En décembre 2019, les membres de la section locale 594 d’Unifor travaillant à la raffinerie Co-op à Regina, en Saskatchewan, ont été mis en lock-out par leur employeur, dans un conflit qui allait durer au total 201 jours. Le régime de retraite à prestations déterminées des membres était le principal sujet de désaccord à la table des négociations, l’employeur exigeant de profondes concessions mais ne souhaitant pas faire d’offre aux membres avant plusieurs mois de lock-out.

Raffinerie Co-op et section locale 594 d’Unifor

Type de conflit: Lock-out Lieu: Regina, Saskatchewan Nombre de membres: 689

Durée: 5 décembre 2019 au 23 juin 2020

Total de jours perdus: 201

Nathan Kraemer, President of Local 594
NATHAN KRAEMER

Nathan Kraemer est le président de la section locale 594 et faisait partie du comité de négociation pendant le lock-out de 2019-2020 à la raffinerie Co-op de Regina, où l'employeur a fait venir des briseurs de grève par hélicoptère.

Pouvez-vous nous donner l’historique du conflit extraordinaire entre la raffinerie Co-op et la section locale 594?

On s’y attendait depuis un bon moment, depuis au moins la durée de la convention collective précédente, que nous avons ratifiée en 2017 alors que l’employeur n’avait pas prévu, je pense, que nous allions  effectivement la ratifier. Ils sont revenus en 2019 avec la ferme intention de nous faire marcher sur une ligne de piquetage d’une manière ou d’une autre.

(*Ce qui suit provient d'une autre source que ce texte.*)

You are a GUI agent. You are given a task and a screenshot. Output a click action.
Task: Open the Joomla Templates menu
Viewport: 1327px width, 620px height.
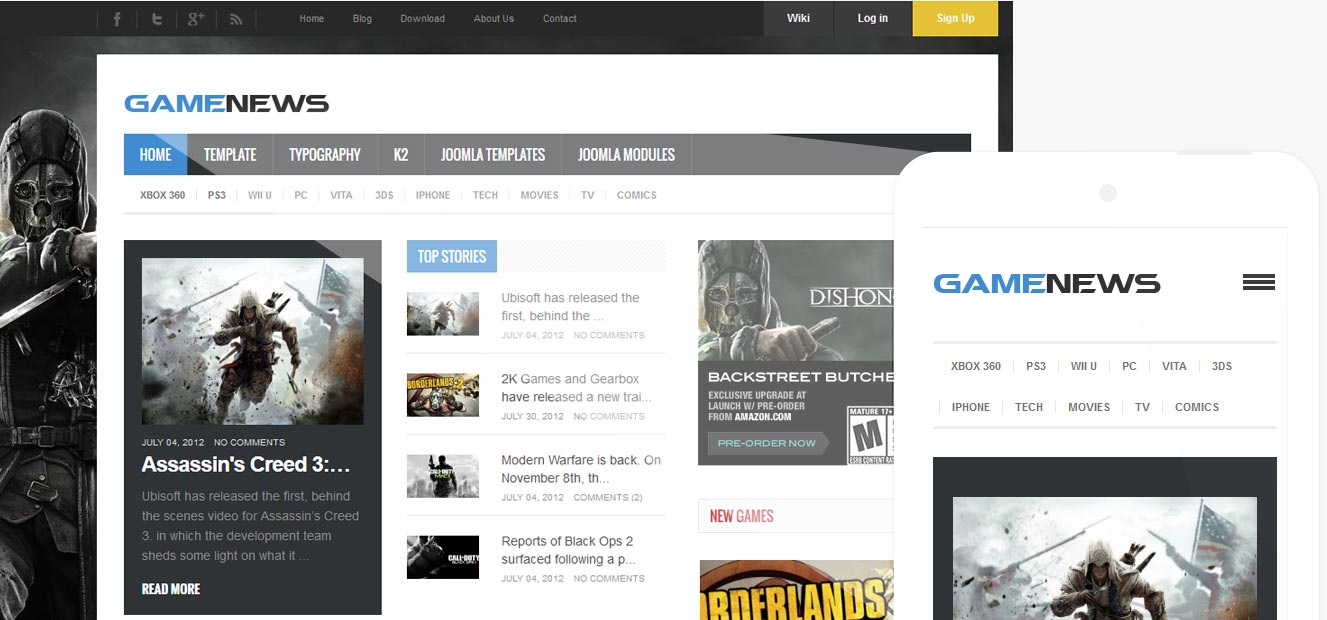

Members of Unifor Local 594 were forced to endure a longer lock-out in frigid conditions thanks to replacement workers.
Dès le début, la compagnie a commencé presque immédiatement à faire venir en voiture et en hélicoptère toutes sortes de briseurs de grève et de travailleurs de remplacement – ce qui enlève vraiment à l’employeur toute motivation ou raison de négocier équitablement, voire de négocier tout court, ce que nous avons constaté. Ils ne nous ont pas fait d’offre que nous pouvions présenter aux membres avant que le lock-out ne soit bien avancé.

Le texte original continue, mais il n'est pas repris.